Zgadza się z nim Dziekanowski. - Przyznam, że jestem pozytywnie zaskoczony, bo cały czas się rozwija. Na pewno jest dziś lepszy od Džeko, Bośniak to piłkarz bardziej od niego "drewniany". Robert też nie jest typem dryblera i na pewno mógłby poprawić grę jeden na jeden, ale już dziś doskonale wychodzi na pozycję i umie urwać się obrońcy. Czy jest w pierwszej piątce w Europie? Odpowiem w ten sposób: To jeszcze nie jest zawodnik klasy Ruuda Van Nistelrooy'a, ale może taki być - podkreśla.

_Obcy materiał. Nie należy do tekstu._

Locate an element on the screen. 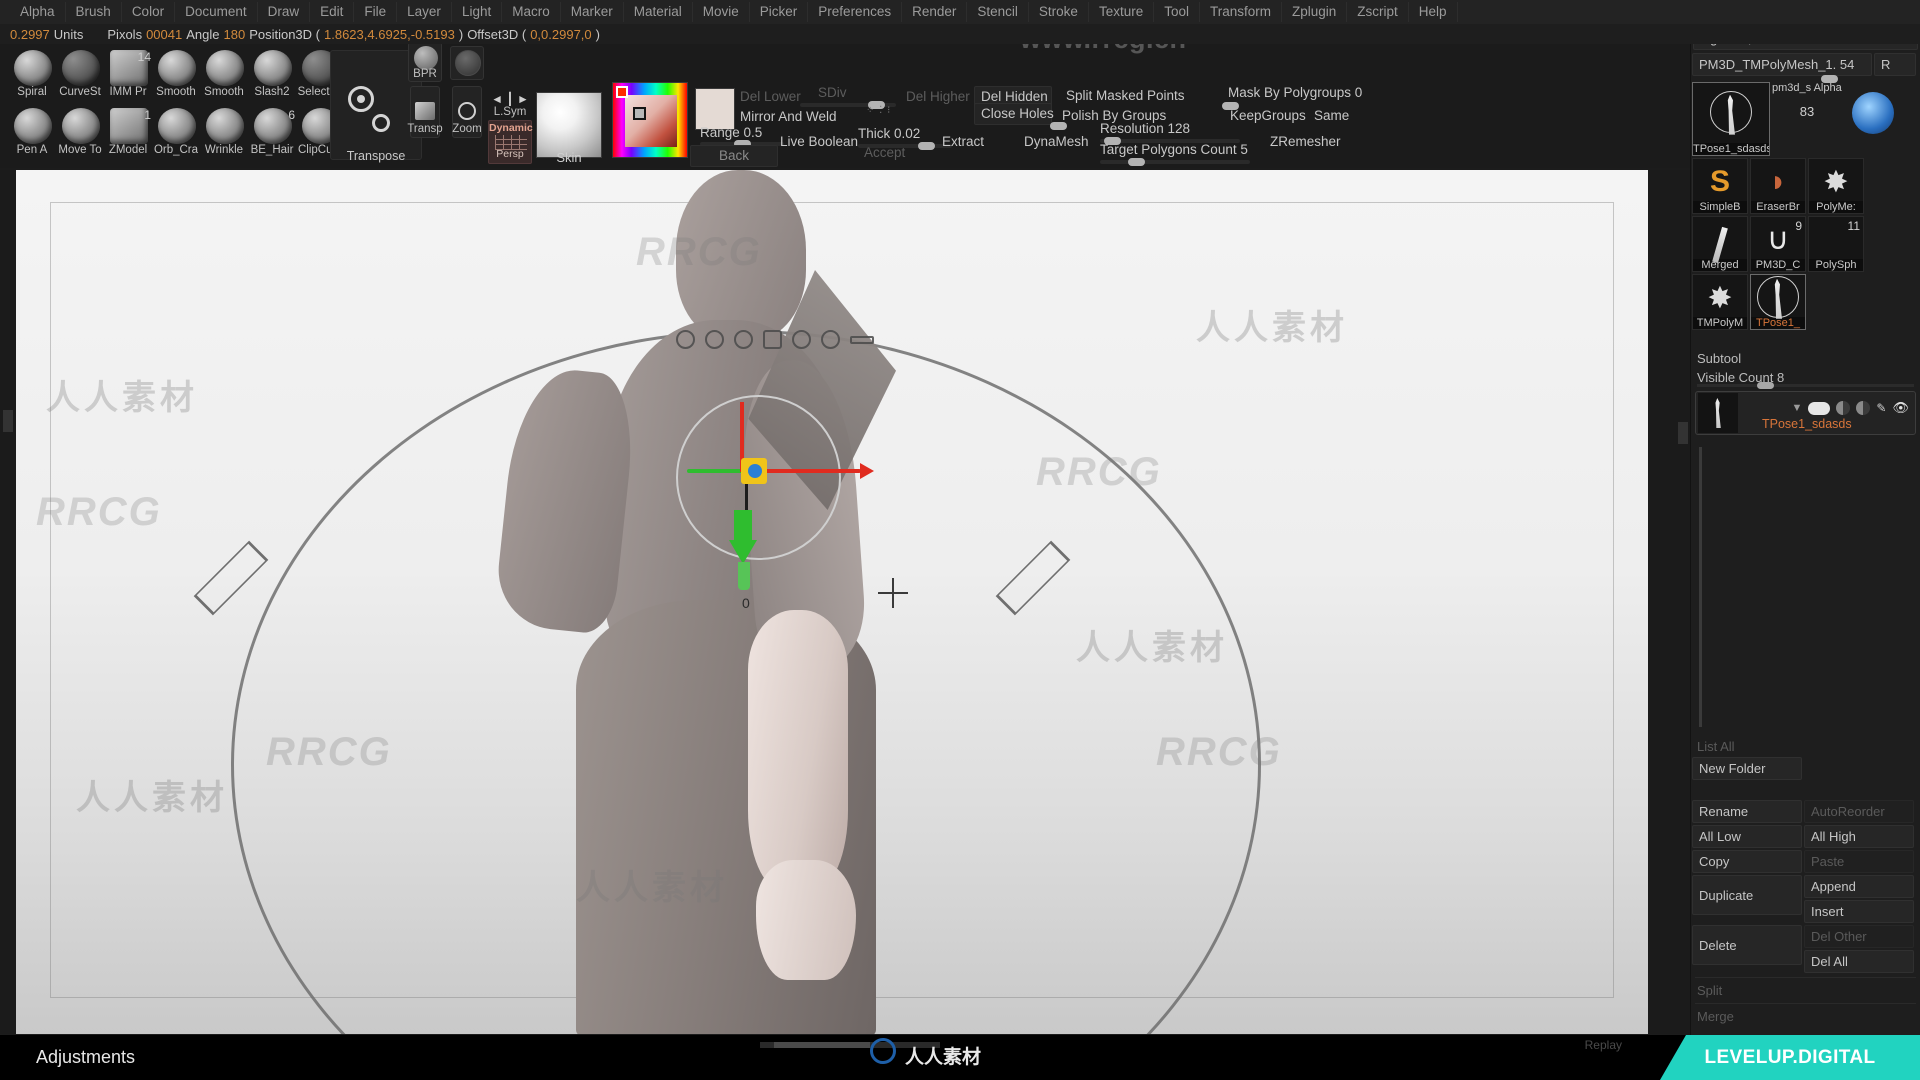  tool-thumb-pm3d: ∪ 9 PM3D_C is located at coordinates (1778, 244).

Najwyżej wyceniani napastnicy na świecie: 1. Messi (120 mln euro), 2. Rooney (65), 3. Aguero (51), 4. Falcao (50), 5. Hulk (45), 6. Van Persie (43), 7. Gomez (42), 8-9. Neymar i Benzema (po 40), 10. Higuain (38). 11-12. Ibrahimović i Cavani (po 35), 13-14. Suarez i Dżeko (po 29), 15-16. Lewandowski i Soldado (po 25). 17. Huntelaar (20), 18. Giroud (15), 19. Milito (11), 20. Di Natale (6)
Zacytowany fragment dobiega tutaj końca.